- Born: October 1963 (age 62) Zhenping, Henan, China
- Education: People's Liberation Army College of Information Technology People's Liberation Army College of Art Lu Xun Literature Academy Beijing Normal University
- Occupation: Novelist
- Writing career
- Pen name: Liu Shengyuan (柳盛元)
- Language: Chinese
- Period: 1985–present
- Genres: Novel, reportage
- Notable work: Heroic Time
- Notable awards: 6th Mao Dun Literature Prize 2005 Heroic Time

= Liu Jianwei =

Chinese novelist

Liu Jianwei (柳建伟 (柳建偉, Liǚ Jiànwěi); born October 1963), also known by his pen name Liu Shengyuan (柳盛元), is a Chinese novelist. He is best known for his novel Heroic Time which won the Mao Dun Literature Prize (2005), one of the most prestigious literature prizes in China.

==Biography==
Liu was born in Zhenping County, Henan Province in 1963.

After the Cultural Revolution, Liu joined the People's Liberation Army. He graduated from People's Liberation Army College of Information Technology in 1983. After graduation, Liu worked in August First Film Studio.

Liu started to publish novels in 1985.

In 1991, Liu was accepted to People's Liberation Army College of Art and graduated in 1993. Then he entered Lu Xun Literature Academy. Liu was educated in Beijing Normal University from 1994 to 1997. After graduation, Liu worked in Chengdu Military Region.

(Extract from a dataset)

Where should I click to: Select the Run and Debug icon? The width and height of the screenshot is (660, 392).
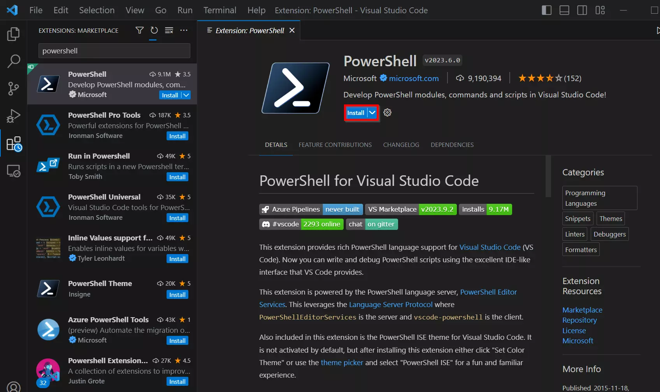(13, 116)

In 2004, Liu was transferred to August First Film Studio.

==Works==

===Novels===
- The Great Wall (北方城郭)
- Breakthrough (突出重围)
- Heroic Time (英雄时代)
- SARS Crisis (SARS危机)
- The Rock (石破惊天)
- The Terrifying Waves (惊涛骇浪)
- Love in the Anti-Japanese War (爱在战火纷飞时)

===Reportages===
- The Red Sun and the White Sun (红太阳白太阳)
- The Sun Comes Up in the East (日出东方)
- The World Is Not Enough (纵横天下)

==Awards==
- Heroic Time – 6th Mao Dun Literature Prize (2005)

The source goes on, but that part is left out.